It’s tempting to use a type assertion here, and it seems to solve the problem:

const people = ['alice', 'bob', 'jan'].map(
  name => ({name} as Person)
); // Type is Person[]

But this suffers from all the same issues as a more direct use of type assertions. For example:

const people = ['alice', 'bob', 'jan'].map(name => ({} as Person));
// No error

So how do you use a type declaration in this context instead? The most straightforward way is to declare a variable in the arrow function:

const people = ['alice', 'bob', 'jan'].map(name => {
  const person: Person = {name};
  return person
}); // Type is Person[]

But this introduces considerable noise compared to the original code. A more concise way is to declare the return type of the arrow function:

const people = ['alice', 'bob', 'jan'].map(
  (name): Person => ({name})
); // Type is Person[]

This performs all the same checks on the value as the previous version. The parentheses are significant here! (name): Person infers the type of name and specifies that the returned type should be Person. But (name: Person) would specify the type of name as Person and allow the return type to be inferred, which would produce an error.

In this case you could have also written the final desired type and let TypeScript check the validity of the assignment:

const people: Person[] = ['alice', 'bob', 'jan'].map(
  (name): Person => ({name})
);

But in the context of a longer chain of function calls it may be necessary or desirable to have the named type in place earlier. And it will help flag errors where they occur.

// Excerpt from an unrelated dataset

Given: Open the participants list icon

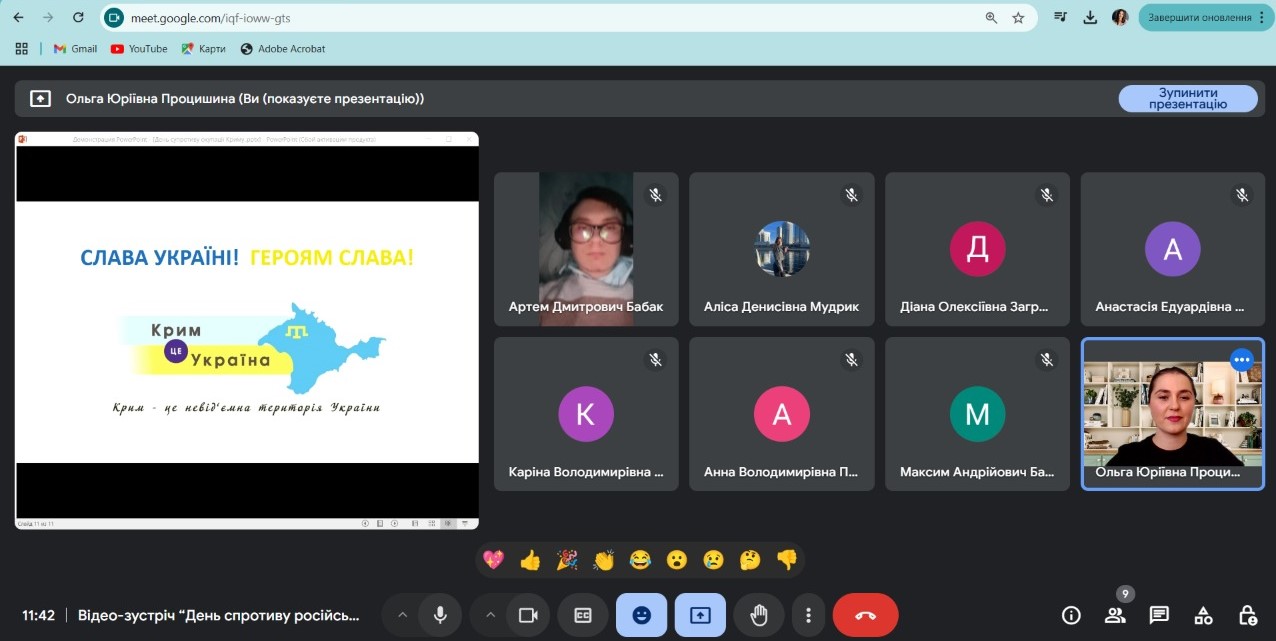Looking at the screenshot, I should pos(1115,615).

So when should you use a type assertion? Type assertions make the most sense when you truly do know more about a type than TypeScript does, typically from context that isn’t available to the type checker. For instance, you may know the type of a DOM element more precisely than TypeScript does:

document.querySelector('#myButton').addEventListener('click', e => {
  e.currentTarget // Type is EventTarget
  const button = e.currentTarget as HTMLButtonElement;
  button // Type is HTMLButtonElement
});

Because TypeScript doesn’t have access to the DOM of your page, it has no way of knowing that #myButton is a button element. And it doesn’t know that the currentTarget of the event should be that same button. Since you have information that TypeScript does not, a type assertion makes sense here. For more on DOM types, see Item 55.

You may also run into the non-null assertion, which is so common that it gets a special syntax:

const elNull = document.getElementById('foo');  // Type is HTMLElement | null
const el = document.getElementById('foo')!; // Type is HTMLElement

Used as a prefix, ! is boolean negation. But as a suffix, ! is interpreted as an assertion that the value is non-null. You should treat ! just like any other assertion: it is erased during compilation, so you should only use it if you have information that the type checker lacks and can ensure that the value is non-null. If you can’t, you should use a conditional to check for the null case.

Type assertions have their limits: they don’t let you convert between arbitrary types. The general idea is that you can use a type assertion to convert between A and B if either is a subset of the other. HTMLElement is a subtype of HTMLElement | null, so this type assertion is OK. HTMLButtonElement is a subtype of EventTarget, so that was OK, too. And Person is a subtype of {}, so that assertion is also fine.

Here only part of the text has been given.